**Reading text**:
-----

RGCCA and SGCCA: theory, equations, and mapping to rgcca()

Scope

This note gives a compact but reasonably detailed presentation of Regularized Generalized Canonical Correlation Analysis (RGCCA) and Sparse Generalized Canonical Correlation Analysis (SGCCA), with explicit equations and a practical mapping to the arguments of the function rgcca() from the RGCCA package.

The emphasis is on:

  1. the optimization criteria,
  2. the role of each theoretical parameter,
  3. the interpretation of the regularization parameter tau,
  4. the sparsity parameterization used in SGCCA,
  5. and the direct correspondence with rgcca() arguments.

TL;DR

  • RGCCA finds one component per block at each stage by maximizing a weighted sum of pairwise block associations under block-specific quadratic constraints.
  • SGCCA keeps the same multiblock criterion but adds an \(\ell_1\) constraint to the weights, so that only a subset of variables contributes to each component.

Most important theoretical knobs:

  1. connection controls which block relationships are targeted.
  2. scheme controls how these relationships are aggregated.
  3. tau controls the correlation–covariance compromise in RGCCA.
  4. sparsity controls variable selection in SGCCA.
  5. ncomp controls how many component stages are extracted.

-----

**Data**:
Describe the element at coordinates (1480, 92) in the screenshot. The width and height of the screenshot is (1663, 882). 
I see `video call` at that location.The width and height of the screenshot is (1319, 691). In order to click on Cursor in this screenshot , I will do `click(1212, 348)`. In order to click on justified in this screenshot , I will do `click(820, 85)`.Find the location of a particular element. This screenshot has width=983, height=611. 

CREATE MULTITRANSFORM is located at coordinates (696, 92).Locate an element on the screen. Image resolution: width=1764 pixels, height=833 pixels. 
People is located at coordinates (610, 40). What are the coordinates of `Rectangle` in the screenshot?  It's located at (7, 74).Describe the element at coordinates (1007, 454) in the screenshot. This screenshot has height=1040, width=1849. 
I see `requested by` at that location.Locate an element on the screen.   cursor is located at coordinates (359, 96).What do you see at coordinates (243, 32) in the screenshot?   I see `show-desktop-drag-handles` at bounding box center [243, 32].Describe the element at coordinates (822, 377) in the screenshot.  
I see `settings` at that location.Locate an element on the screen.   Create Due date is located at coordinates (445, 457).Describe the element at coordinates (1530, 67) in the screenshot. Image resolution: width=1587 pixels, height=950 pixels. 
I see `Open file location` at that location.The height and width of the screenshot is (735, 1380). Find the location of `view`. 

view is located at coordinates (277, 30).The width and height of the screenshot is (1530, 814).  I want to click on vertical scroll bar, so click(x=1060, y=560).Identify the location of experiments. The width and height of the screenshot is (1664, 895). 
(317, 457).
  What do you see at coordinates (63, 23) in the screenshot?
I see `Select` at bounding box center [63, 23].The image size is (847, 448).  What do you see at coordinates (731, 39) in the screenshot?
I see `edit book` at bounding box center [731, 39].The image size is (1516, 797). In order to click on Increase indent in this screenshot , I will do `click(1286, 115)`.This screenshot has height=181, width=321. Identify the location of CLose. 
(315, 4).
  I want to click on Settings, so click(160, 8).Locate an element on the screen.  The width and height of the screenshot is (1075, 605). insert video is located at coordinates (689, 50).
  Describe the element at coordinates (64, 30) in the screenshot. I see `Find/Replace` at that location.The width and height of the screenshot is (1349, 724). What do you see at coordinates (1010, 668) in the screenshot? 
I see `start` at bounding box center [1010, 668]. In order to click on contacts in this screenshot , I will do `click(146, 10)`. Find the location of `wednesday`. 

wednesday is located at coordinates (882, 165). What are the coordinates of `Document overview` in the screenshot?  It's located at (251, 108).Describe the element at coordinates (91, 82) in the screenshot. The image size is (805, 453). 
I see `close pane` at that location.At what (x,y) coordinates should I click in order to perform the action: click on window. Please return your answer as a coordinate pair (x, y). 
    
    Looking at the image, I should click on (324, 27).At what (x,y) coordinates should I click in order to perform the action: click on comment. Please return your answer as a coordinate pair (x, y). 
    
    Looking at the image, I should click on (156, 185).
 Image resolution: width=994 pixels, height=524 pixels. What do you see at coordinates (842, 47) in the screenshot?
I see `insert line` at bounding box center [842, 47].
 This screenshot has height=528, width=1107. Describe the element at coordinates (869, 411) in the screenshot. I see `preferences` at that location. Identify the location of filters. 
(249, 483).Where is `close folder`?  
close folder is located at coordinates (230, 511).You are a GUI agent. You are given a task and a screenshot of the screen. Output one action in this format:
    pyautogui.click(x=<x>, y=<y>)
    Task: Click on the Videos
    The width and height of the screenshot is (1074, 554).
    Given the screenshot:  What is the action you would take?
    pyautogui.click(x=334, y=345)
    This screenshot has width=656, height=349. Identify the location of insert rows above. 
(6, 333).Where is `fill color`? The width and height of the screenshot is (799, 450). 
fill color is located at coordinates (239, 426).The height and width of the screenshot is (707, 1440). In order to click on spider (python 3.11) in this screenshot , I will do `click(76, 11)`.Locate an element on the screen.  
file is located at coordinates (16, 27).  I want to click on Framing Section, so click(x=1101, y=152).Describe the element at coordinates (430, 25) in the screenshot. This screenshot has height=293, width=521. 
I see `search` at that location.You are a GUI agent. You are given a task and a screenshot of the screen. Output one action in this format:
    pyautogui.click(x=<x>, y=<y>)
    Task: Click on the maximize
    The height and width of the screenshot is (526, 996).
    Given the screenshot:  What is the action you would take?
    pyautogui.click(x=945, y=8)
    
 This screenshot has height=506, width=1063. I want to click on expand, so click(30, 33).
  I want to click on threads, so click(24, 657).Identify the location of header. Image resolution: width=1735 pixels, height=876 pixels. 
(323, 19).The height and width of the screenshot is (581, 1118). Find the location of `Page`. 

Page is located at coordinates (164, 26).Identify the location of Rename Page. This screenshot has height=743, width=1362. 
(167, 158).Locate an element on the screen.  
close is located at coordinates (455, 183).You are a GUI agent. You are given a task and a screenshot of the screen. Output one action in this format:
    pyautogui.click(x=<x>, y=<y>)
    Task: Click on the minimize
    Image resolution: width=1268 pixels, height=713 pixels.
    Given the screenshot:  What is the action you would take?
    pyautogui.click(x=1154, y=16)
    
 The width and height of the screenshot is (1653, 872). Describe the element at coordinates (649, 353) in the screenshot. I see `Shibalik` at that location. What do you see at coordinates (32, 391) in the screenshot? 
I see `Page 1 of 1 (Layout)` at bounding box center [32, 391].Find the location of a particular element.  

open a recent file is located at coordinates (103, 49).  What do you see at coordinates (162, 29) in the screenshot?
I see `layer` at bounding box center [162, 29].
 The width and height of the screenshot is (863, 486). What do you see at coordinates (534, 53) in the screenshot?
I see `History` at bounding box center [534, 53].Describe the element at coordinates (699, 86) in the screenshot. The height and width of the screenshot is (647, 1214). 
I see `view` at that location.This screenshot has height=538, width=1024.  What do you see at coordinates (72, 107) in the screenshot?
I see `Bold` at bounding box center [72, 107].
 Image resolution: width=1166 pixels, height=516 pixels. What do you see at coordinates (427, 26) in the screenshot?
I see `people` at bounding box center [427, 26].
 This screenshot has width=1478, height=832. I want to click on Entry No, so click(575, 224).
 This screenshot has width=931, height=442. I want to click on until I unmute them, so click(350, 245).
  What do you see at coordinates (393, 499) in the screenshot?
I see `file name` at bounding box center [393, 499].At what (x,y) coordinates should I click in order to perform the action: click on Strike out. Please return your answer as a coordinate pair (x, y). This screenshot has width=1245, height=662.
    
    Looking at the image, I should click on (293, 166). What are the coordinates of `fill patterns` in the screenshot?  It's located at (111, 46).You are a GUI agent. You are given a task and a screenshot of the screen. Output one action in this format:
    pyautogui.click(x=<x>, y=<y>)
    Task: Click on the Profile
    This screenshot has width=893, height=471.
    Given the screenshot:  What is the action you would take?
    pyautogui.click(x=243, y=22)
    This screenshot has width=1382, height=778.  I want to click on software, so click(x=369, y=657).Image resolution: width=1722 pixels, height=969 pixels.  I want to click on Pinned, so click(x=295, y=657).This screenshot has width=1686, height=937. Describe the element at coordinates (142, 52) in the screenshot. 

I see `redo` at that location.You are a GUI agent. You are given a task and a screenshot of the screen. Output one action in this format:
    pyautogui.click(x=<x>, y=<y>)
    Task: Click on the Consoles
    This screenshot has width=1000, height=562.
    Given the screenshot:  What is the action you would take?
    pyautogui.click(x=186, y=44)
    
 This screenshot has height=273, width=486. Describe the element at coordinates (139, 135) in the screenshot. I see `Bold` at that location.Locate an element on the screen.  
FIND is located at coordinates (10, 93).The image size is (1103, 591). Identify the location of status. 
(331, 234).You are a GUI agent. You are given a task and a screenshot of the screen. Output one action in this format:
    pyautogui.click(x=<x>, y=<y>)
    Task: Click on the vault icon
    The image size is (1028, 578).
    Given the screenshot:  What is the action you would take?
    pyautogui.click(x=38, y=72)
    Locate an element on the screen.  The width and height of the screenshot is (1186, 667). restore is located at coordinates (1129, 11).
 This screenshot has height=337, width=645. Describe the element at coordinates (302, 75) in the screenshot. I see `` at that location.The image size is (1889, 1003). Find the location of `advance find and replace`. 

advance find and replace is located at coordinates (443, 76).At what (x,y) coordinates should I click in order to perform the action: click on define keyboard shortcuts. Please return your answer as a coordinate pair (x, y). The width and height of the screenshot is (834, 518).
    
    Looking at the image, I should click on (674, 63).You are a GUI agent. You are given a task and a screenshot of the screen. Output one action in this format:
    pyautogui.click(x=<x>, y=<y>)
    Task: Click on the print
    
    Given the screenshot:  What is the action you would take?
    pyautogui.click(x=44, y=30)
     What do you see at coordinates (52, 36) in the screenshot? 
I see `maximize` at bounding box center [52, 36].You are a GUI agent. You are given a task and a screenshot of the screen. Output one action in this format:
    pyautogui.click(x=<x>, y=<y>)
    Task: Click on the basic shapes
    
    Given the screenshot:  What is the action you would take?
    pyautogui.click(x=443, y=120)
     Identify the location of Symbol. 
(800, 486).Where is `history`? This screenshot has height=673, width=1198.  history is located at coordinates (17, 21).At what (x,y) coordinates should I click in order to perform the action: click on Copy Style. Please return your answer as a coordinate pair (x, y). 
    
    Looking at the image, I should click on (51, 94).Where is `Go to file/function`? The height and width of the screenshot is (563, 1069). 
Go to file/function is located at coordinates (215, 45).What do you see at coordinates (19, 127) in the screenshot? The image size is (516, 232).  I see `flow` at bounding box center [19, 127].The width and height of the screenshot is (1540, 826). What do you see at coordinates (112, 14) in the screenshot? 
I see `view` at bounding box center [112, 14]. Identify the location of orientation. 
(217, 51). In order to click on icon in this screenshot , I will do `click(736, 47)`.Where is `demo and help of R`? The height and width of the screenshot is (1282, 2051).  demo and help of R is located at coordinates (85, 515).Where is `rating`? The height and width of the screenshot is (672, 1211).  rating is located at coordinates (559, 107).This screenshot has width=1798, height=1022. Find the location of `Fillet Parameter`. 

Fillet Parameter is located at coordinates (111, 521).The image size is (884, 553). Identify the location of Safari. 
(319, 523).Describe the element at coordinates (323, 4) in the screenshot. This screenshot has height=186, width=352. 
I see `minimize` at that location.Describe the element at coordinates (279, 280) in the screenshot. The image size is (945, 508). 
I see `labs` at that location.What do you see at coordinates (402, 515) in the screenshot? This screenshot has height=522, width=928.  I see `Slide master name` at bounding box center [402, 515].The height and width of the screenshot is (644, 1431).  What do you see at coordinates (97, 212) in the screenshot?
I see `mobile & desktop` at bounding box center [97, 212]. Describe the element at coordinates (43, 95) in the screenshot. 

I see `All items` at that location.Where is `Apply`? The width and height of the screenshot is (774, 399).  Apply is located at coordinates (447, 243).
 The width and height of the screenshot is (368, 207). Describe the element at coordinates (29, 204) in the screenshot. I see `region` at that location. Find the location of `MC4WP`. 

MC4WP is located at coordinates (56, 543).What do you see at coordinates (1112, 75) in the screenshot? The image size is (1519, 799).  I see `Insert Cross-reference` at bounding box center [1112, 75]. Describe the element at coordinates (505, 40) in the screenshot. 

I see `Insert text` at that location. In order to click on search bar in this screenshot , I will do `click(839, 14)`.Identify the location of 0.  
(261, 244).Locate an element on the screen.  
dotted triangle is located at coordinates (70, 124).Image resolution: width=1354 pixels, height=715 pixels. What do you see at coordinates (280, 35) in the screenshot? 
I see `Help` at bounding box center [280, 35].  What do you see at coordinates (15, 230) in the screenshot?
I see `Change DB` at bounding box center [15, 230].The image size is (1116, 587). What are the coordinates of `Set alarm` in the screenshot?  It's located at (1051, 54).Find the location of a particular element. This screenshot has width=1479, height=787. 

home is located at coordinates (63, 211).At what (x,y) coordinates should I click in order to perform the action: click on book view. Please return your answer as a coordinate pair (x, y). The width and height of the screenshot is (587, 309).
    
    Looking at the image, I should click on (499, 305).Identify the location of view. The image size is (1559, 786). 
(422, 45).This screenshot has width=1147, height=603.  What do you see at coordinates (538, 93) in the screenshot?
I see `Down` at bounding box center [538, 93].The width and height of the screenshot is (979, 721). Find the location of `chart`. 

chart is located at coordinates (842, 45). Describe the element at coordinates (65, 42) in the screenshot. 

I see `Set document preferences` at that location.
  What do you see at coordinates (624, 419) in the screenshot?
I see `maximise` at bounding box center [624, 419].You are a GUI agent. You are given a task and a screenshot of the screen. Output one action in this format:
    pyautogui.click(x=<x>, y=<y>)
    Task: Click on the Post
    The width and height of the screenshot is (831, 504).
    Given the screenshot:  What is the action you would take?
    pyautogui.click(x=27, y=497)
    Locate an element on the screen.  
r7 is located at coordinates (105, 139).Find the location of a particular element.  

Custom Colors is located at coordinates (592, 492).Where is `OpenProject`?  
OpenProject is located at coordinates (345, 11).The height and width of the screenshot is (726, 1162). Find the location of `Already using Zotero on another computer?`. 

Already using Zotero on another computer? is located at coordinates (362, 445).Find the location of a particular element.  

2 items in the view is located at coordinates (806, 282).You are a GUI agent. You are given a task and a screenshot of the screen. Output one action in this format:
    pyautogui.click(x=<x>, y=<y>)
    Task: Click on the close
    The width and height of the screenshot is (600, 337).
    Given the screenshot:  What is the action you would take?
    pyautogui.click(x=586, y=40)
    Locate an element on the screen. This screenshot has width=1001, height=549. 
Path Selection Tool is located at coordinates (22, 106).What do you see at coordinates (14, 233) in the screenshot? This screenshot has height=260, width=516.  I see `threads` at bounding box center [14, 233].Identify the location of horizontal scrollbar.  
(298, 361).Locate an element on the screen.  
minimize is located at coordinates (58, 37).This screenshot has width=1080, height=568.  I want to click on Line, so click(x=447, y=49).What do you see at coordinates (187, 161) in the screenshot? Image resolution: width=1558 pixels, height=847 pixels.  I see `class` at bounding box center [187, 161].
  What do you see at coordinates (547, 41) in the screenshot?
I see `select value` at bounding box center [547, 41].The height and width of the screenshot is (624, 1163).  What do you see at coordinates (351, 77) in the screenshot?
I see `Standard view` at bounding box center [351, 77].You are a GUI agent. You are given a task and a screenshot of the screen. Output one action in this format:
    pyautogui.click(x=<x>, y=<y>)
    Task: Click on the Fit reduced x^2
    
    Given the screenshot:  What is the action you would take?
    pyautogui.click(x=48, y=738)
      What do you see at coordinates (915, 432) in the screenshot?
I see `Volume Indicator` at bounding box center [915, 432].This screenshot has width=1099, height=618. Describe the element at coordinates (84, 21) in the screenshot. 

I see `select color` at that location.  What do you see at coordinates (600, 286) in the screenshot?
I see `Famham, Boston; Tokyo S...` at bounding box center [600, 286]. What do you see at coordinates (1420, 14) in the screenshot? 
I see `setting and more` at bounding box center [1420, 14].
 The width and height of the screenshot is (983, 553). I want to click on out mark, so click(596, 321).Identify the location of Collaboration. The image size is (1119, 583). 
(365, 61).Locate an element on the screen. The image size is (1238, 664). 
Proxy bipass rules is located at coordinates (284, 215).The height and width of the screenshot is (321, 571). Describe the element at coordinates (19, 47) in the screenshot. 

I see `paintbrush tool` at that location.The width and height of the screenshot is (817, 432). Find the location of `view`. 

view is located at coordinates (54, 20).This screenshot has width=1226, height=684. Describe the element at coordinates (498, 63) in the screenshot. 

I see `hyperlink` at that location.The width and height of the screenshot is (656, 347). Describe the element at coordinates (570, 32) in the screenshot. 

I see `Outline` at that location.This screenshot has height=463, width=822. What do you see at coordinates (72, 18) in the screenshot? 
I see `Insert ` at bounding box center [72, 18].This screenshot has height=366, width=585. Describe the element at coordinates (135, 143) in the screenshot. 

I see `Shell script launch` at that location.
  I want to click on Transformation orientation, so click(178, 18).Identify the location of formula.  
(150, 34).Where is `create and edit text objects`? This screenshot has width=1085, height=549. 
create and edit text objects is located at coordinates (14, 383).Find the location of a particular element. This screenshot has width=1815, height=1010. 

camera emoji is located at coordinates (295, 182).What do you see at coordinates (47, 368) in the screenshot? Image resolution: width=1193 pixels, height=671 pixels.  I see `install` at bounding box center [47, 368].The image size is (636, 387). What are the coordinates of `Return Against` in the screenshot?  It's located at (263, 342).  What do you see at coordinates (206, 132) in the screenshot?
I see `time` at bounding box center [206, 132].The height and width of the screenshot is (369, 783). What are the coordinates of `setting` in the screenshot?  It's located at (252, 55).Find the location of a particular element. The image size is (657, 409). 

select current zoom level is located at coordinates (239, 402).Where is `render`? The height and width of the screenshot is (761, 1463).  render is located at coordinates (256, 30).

-----

**Goals**:
a - In the note on RGCCA and SGCCA, which parameter controls how many component stages are extracted?
b - Reproduce verbatim the passage of the note on RGCCA and SGCCA that opens with the words containing "1. the optimization" and closes with "to each component.".
The material plays no part in what is asked here.

**Task-by-task results**:
a - ncomp

b -
1. the optimization criteria,
  2. the role of each theoretical parameter,
  3. the interpretation of the regularization parameter tau,
  4. the sparsity parameterization used in SGCCA,
  5. and the direct correspondence with rgcca() arguments.

TL;DR

  • RGCCA finds one component per block at each stage by maximizing a weighted sum of pairwise block associations under block-specific quadratic constraints.
  • SGCCA keeps the same multiblock criterion but adds an \(\ell_1\) constraint to the weights, so that only a subset of variables contributes to each component.